**TRY IT**: While leaving the pictures out, set down only the lines from the one with "Given: Toggle the light/dark theme sun icon" through the end of the records, exactly as they stand.

**DATA UNDER STUDY**:
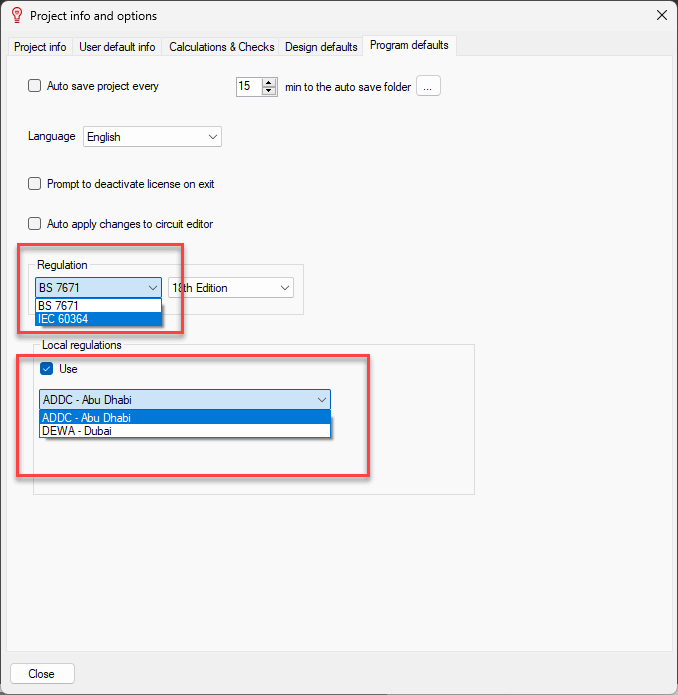Screen dimensions: 678x695
Task: Browse for auto save folder with ellipsis button
Action: point(428,87)
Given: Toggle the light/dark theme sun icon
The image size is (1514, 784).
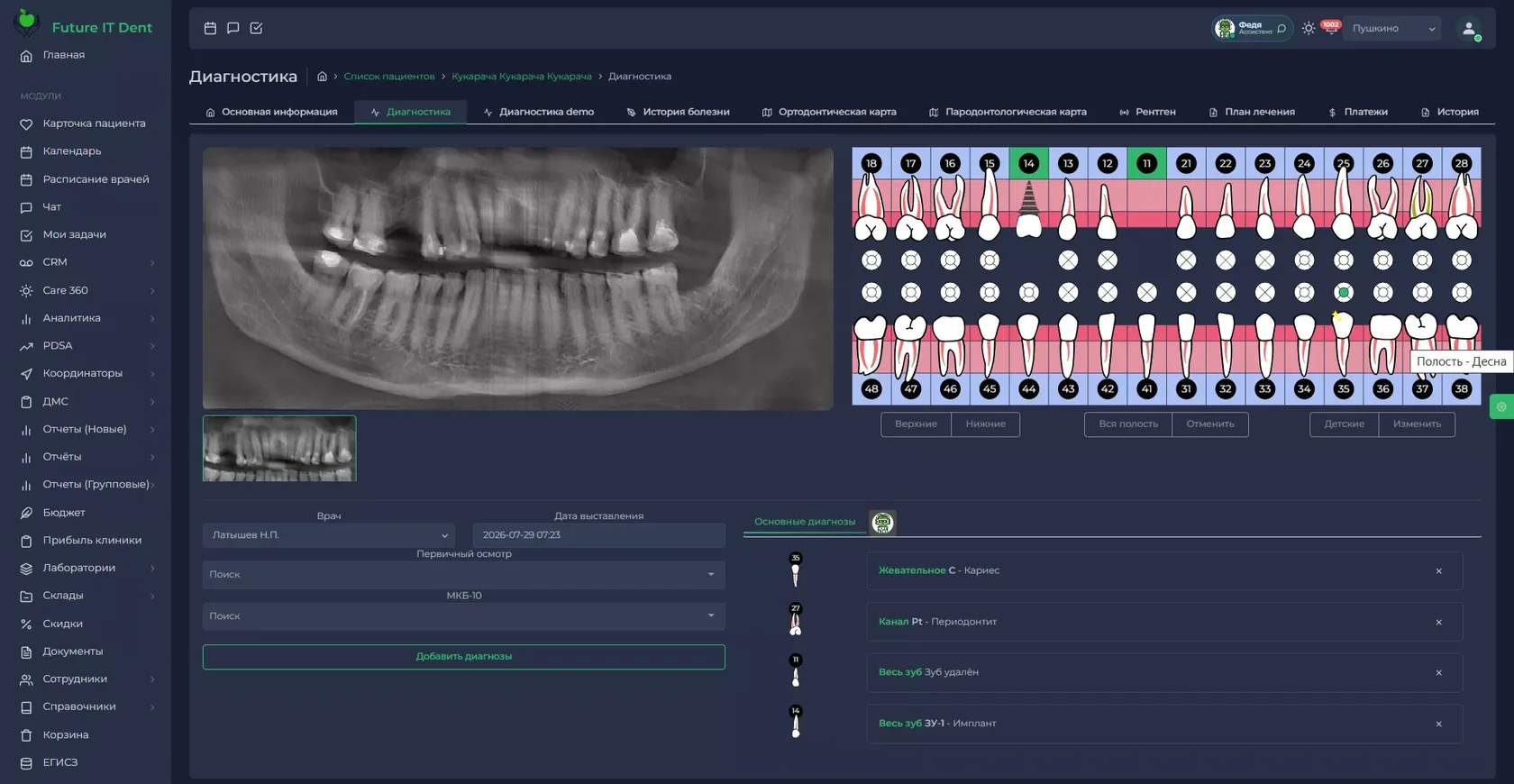Looking at the screenshot, I should click(1309, 29).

**TASK SOLUTION**:
Given: Toggle the light/dark theme sun icon
The image size is (1514, 784).
Looking at the screenshot, I should click(1309, 29).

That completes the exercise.